The Miracle and Tragedy of the Dionne Quintuplets by Sarah Miller

By Ekta R. Garg

Genre: Teens/YA memoir

Release date: August 27, 2019

Rated: Bookmark it! / 4 stars

In 1934 the world witnesses a medical miracle: the birth of a set of identical quintuplets who survive. The Dionne family welcome their daughters but soon learn the girls will be claimed by many people far from the small Canadian town they call home. Author Sarah Miller offers extensive research and sources for her chronicle of this fascinating, yet heartbreaking story in The Miracle and Tragedy of the Dionne Quintuplets.

Having birthed several children before May of 1934, Elzire Dionne is no stranger to the aches and pains associated with having a baby. She thinks her most recent pregnancy will proceed like the others, yet it doesn’t. When she goes into labor two months early, no one can predict that the early onset of symptoms means the coming of an incident unlike anything she has seen: she gives birth to quintuplets.

From the start, the Quints, as they come to be known, fight defy all expectations by living beyond the first hours and days of birth. No one, least of all their doctor, Dr. Dafoe, expects them to survive. Still, he and the nurses assigned to the care of Yvonne, Annette, Cecile, Emilie, and Marie fulfill their obligation to do what they can to keep the babies alive—and to the astonishment of everyone involved in their care, the girls live.

Word spreads fast about the birth of the Quints, and newspaper readers across Canada and into the United States become fixated on the wellbeing of the girls. During the Depression years, most people struggle to find hope in their own lives. The survival of the quintuplets represents to them a wondrous occurrence: even in the bleakness of the world, an underdog has a chance.

Woefully unprepared for the immediate doubling of their household, the Dionne family do their best to help the new babies. Dr. Dafoe enlists the help of the media, and resources, including breast milk, diapers, and incubators, arrive in droves. So do the people who travel for hundreds and sometimes thousands of miles to see the Quints.
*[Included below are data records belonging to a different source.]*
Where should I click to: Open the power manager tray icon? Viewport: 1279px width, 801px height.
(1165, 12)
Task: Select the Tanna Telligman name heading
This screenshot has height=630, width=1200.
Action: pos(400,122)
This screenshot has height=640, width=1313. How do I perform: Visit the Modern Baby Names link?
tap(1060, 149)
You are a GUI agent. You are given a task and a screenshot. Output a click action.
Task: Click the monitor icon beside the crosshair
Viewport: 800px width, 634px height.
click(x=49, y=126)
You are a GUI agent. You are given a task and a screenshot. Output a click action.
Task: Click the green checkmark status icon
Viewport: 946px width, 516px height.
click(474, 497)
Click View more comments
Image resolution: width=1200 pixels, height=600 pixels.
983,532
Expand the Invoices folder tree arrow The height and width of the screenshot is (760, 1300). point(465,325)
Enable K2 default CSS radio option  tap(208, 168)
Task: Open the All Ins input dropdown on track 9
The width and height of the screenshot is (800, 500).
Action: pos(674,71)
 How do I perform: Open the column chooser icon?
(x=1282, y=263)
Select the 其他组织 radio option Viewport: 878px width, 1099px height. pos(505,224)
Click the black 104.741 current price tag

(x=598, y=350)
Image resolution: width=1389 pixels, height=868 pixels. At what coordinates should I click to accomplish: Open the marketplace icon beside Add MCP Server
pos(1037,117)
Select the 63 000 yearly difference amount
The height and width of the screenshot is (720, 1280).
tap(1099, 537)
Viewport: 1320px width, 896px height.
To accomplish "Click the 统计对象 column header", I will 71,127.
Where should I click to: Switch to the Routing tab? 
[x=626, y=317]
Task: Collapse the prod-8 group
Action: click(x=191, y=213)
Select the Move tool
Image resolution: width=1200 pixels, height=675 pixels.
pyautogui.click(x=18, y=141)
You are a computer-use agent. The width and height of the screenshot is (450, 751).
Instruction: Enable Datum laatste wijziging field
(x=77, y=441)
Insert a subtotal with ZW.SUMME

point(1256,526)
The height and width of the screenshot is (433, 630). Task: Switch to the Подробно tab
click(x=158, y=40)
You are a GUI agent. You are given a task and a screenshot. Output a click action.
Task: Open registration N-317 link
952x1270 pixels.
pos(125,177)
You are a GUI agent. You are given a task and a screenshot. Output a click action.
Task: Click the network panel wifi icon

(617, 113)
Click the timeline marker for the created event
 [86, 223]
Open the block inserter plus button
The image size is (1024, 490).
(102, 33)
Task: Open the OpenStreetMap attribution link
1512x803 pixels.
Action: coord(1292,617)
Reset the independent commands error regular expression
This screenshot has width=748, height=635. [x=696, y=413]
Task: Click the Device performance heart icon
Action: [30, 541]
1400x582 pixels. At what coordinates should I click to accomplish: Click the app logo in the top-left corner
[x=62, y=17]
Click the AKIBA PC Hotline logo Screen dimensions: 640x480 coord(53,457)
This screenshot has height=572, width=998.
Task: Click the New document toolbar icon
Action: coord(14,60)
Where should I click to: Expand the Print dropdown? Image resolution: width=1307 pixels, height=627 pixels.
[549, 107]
Dr. Dafoe worries that someone will try to profit from the unusual birth and eventually convinces Elzire and her husband, Oliva, to allow the Canadian government to take custody of the babies. Despite deep misgivings, the parents agree. For the next nine years, the Quints live in a special hospital built just for them across the street from their birth home. There they receive the exclusive attention of Dr. Dafoe and the nurses who care for them, play with them, and discipline them. They also receive the attention of the thousands of tourists who come to see the girls riding their tricycles in their playground.

Oliva and Elzire object many times to the arrangement, but their voices are ignored for almost a decade. Through the years, the tussle between the Dionne family and the government continues as people near and far profit from Quint newspaper ads, product endorsements, and media opportunities. While Oliva and Elzire eventually win the right to bring the girls home, the discomfort continues. The quintuplets have only known life with the doctor, their nurses, and in the hospital. The relationships they attempt with their parents and other siblings in the following years are strained at best, but one thing that doesn’t change is their bond with one another.

Author Sarah Miller lays out the story of the quintuplets in a chronological format that is easy to follow. Young adult readers as well as adult readers will find themselves fascinated and horrified by turns at everything the Quints endured, including exploitation, abuse, and theft from the significant trust fund set up in their name when they were babies. Miller’s recounting of the experiences of Yvonne, Annette, Cecile, Emilie, and Marie circle around one main theme: the tight bond the girls formed and their deep-seated desire to live as individuals in a world that saw them as one person.

Miller takes care to document her sources. If the book can be faulted anywhere, it’s in quoting the sisters as one. Ironically, the one thing the quintuplets wished for more than anything else—individuality—gets subverted by this collective quoting. Putting that aside, however, the book offers an intriguing look into a time and decade when a medical marvel captivated people and nations.

I recommend readers Bookmark The Miracle and Tragedy of the Dionne Quintuplets.